COVID-19: An Opportunity for Bikes in Mexico City?

By Peter Appleby | Tue, 05/26/2020 - 18:25

The popularity of bikes is skyrocketing in various cities around the world as commuters look to avoid public transport in the post-COVID-19 world. The pandemic has offered Mexico City a chance to improve its bicycle infrastructure and help lessen stress on public services while reducing the virus’ spread. Is it now the time for the two-wheeled stallion?

In cities in the US, Australia and the UK, bike sales have jumped in the last few months. According to the BBC, bike stores in London are struggling to keep up with demand while in Sydney, stores have seen weekend sales quadruple. “We are the new toilet paper and everyone wants a piece,” Giant’s Sydney store manager told The Guardian.

In June, Mexico will begin reopening its economy and Mexico City will follow sometime after. When it does, the transport system that usually supports 8.62 million journey’s per day will provide the perfect method for the virus to spread.

Groups like the Alcaldia de la Bicicleta Ciudad de Mexico are offering suggestions on ways to promote the use of bikes in Mexico City to reduce the stress on a busy public transport system and take cars off the roads. In March, the group published a proposal for the construction of 131km of temporary cycle paths around the capital, noting that the bike “represents one of the cleanest forms of transport for the prevention of the spread of the virus” and can “help people maintain physical activity without compromising their own health or that of other people.”

The MORENA-led Mexico City government has prioritized bike use on roads, says SinEmbargo, alongside local governments in Guadalajara, Monterrey and Puebla. The arrival of private bicycle sharing services like Mobike alongside the city-run ECOBICI scheme have helped improve the visibility of cyclists in recent years.

But concerns around the safety of cycling could prove a roadblock for the popularity of the bike. SinEmbargo this month noted that “protection measures and the application of road use guidelines, as well as places to park bicycles without fear of theft” are the concerns that road users have.

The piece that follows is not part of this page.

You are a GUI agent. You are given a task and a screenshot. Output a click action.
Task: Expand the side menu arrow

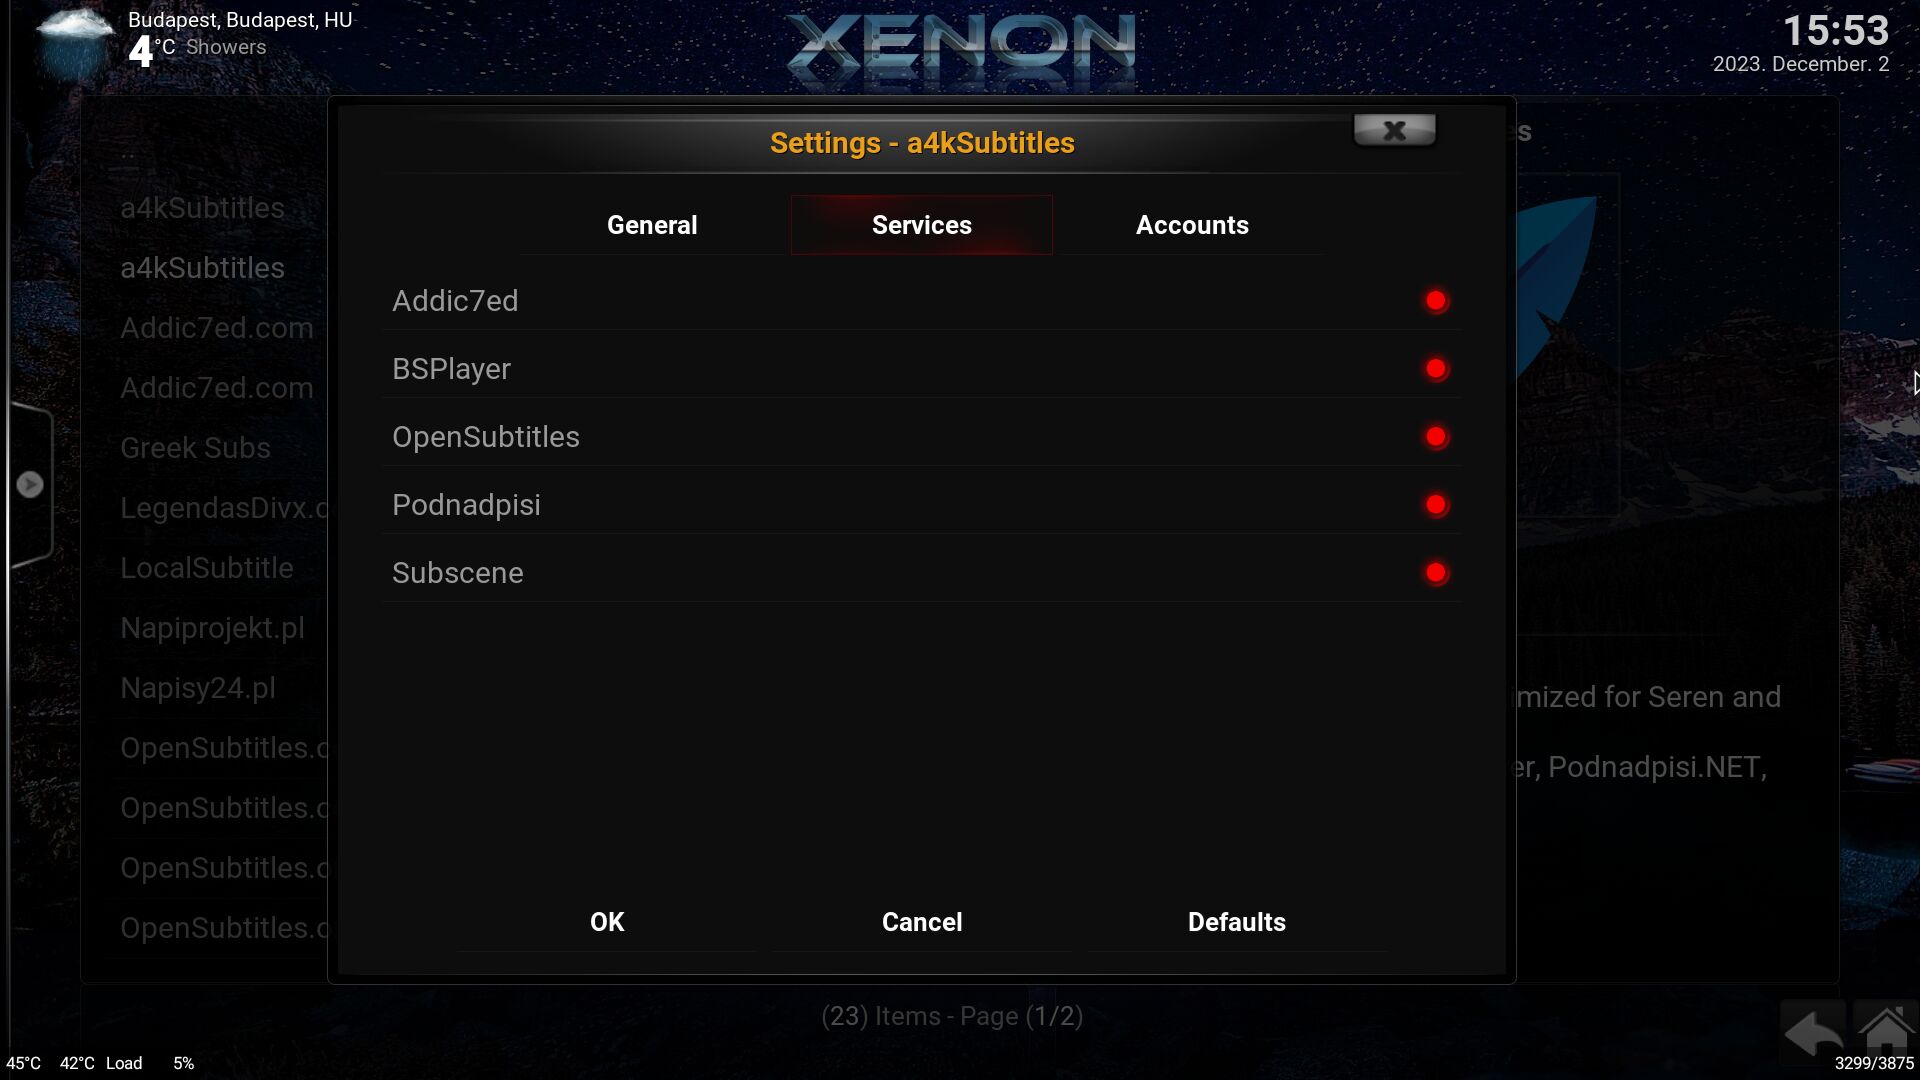click(x=30, y=485)
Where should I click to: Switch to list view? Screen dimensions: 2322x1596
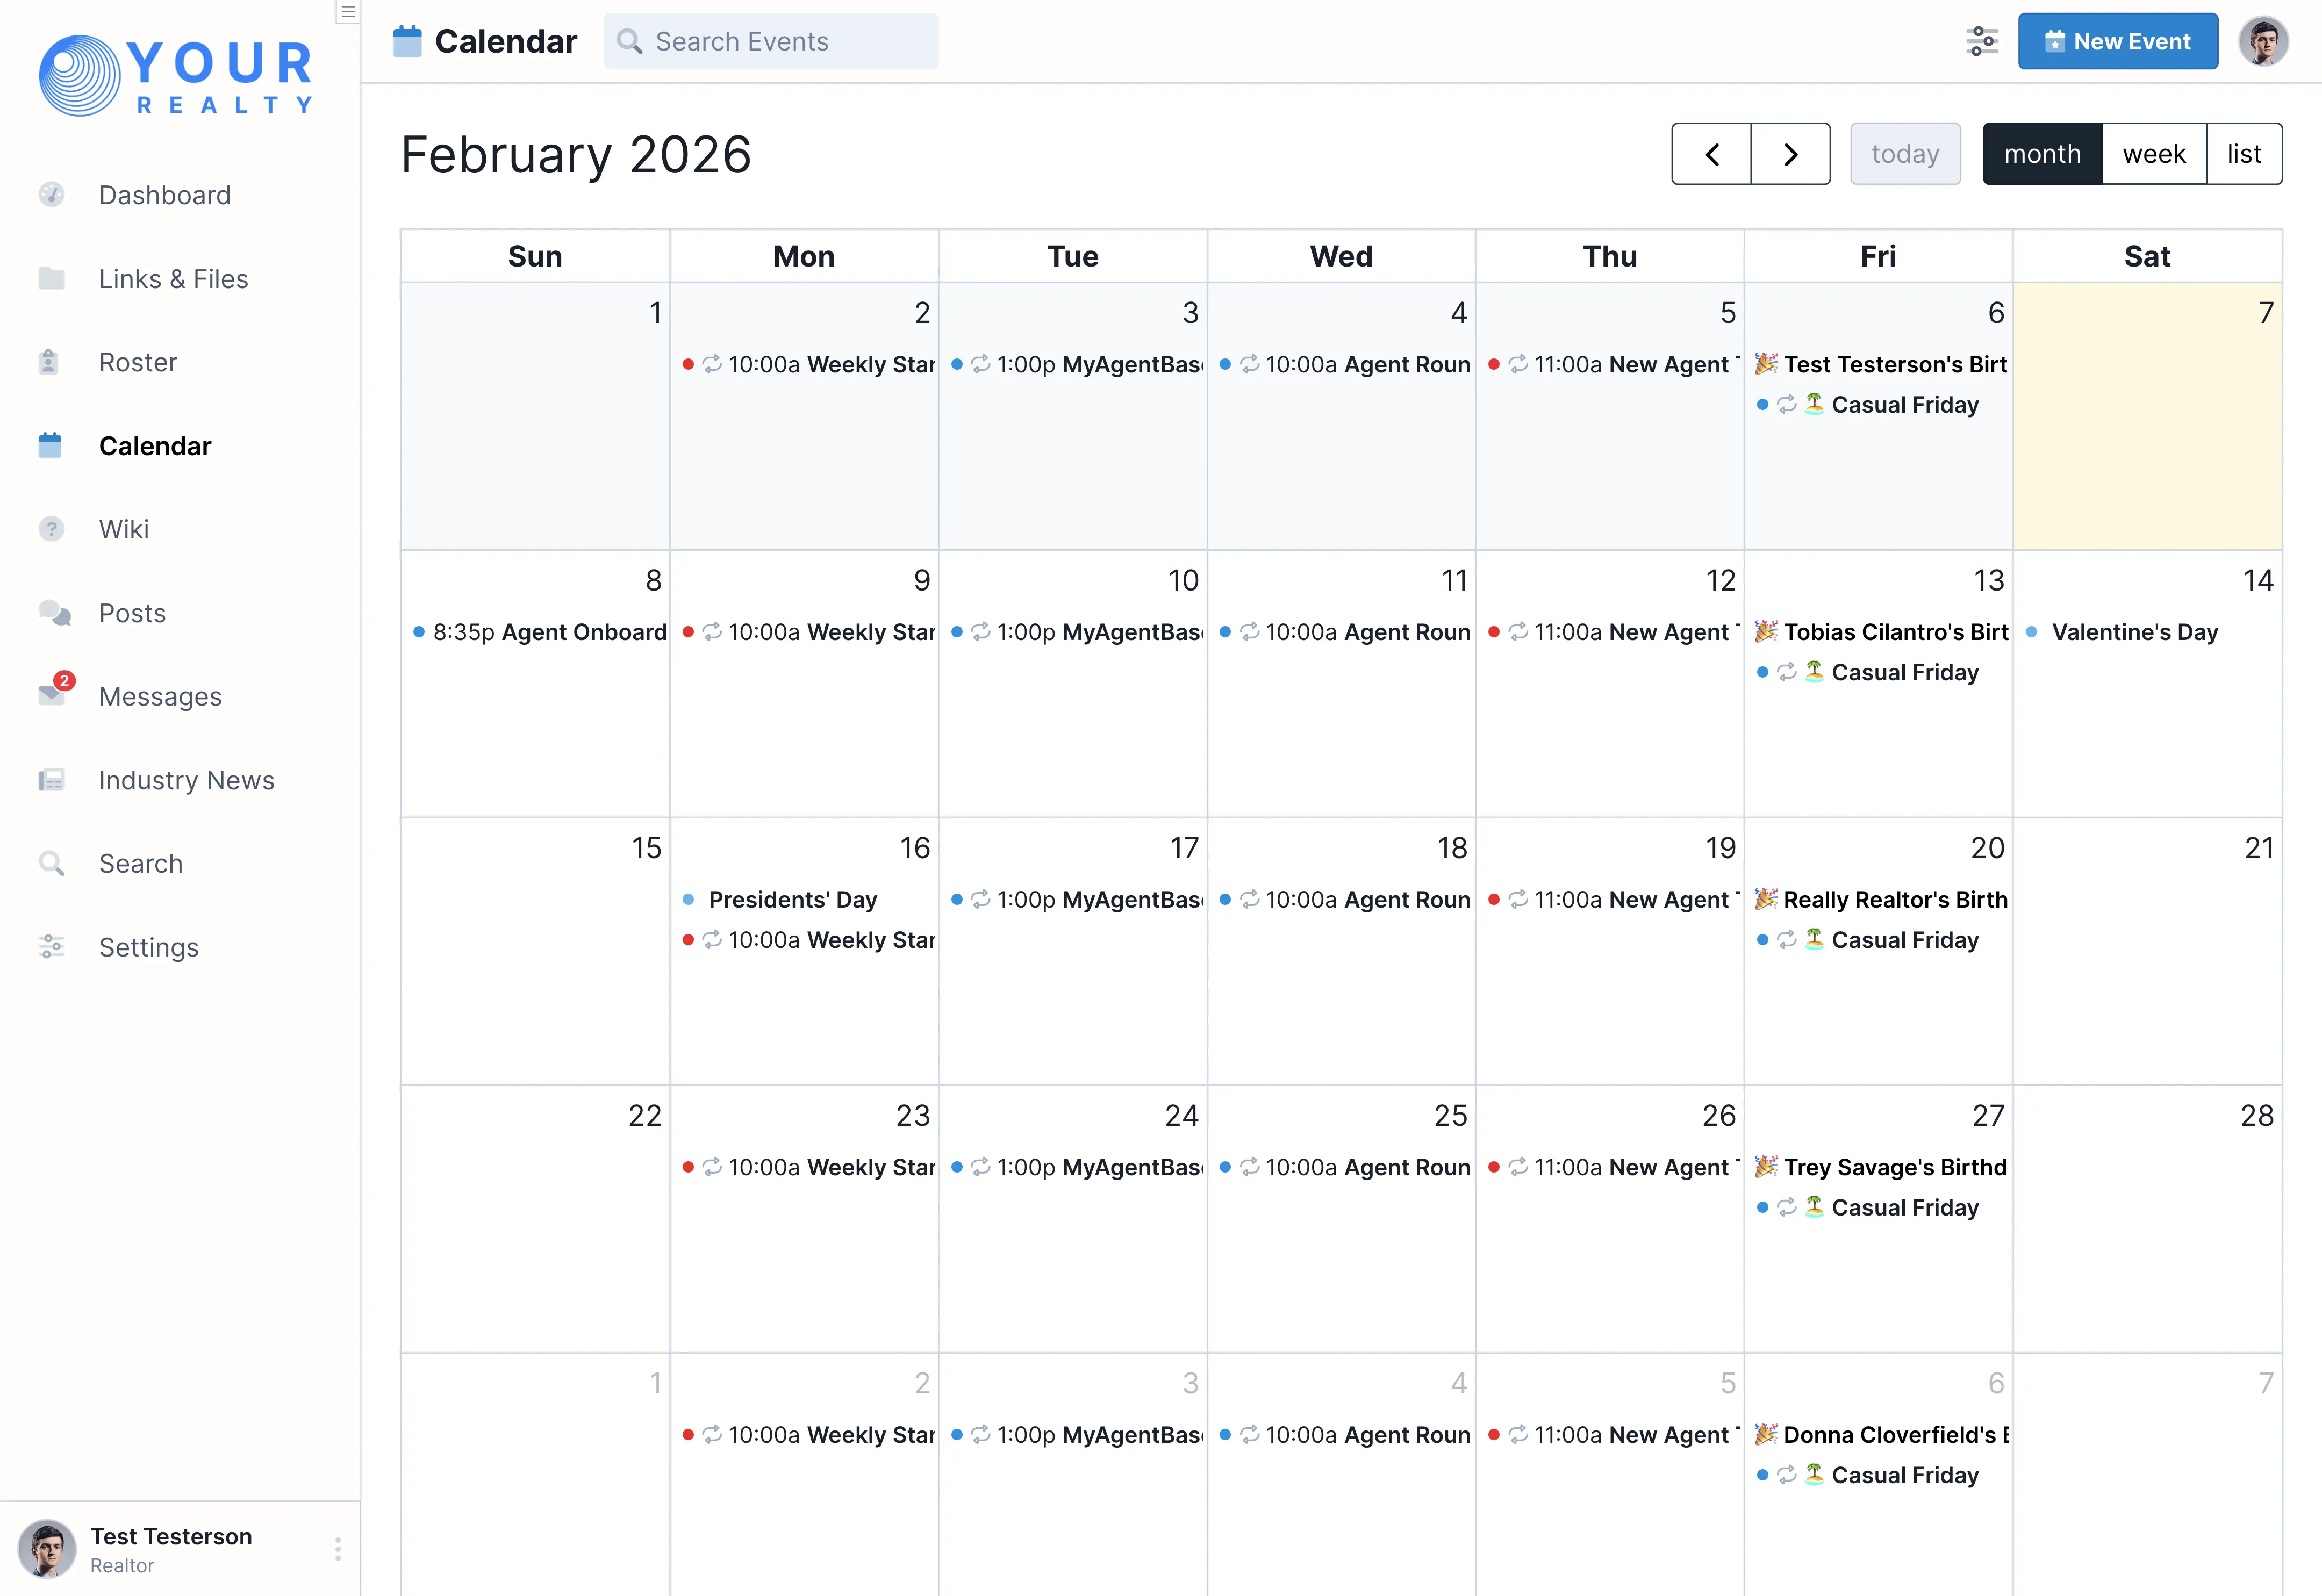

Former Deputy Minister of Planning at SEMOVI Laura Ballasteros previously told Mexico Infrastructure and Sustainability Review that “road safety must remain a strategic priority in mobility planning for the next (this) administration.”

Mexico City is ranked 13th in the world in the TomTom Traffic Index 2019. Aside from COVID-19 concerns, the city routinely sees dangerous levels of air pollution due to the saturation of vehicles. Long queues outside of metro and bus stations are common. Concerns around the spread of COVID-19 and inclinations of citizens in other major cities could suggest that this is the perfect time to advance the bike’s place in Mexico’s transport system.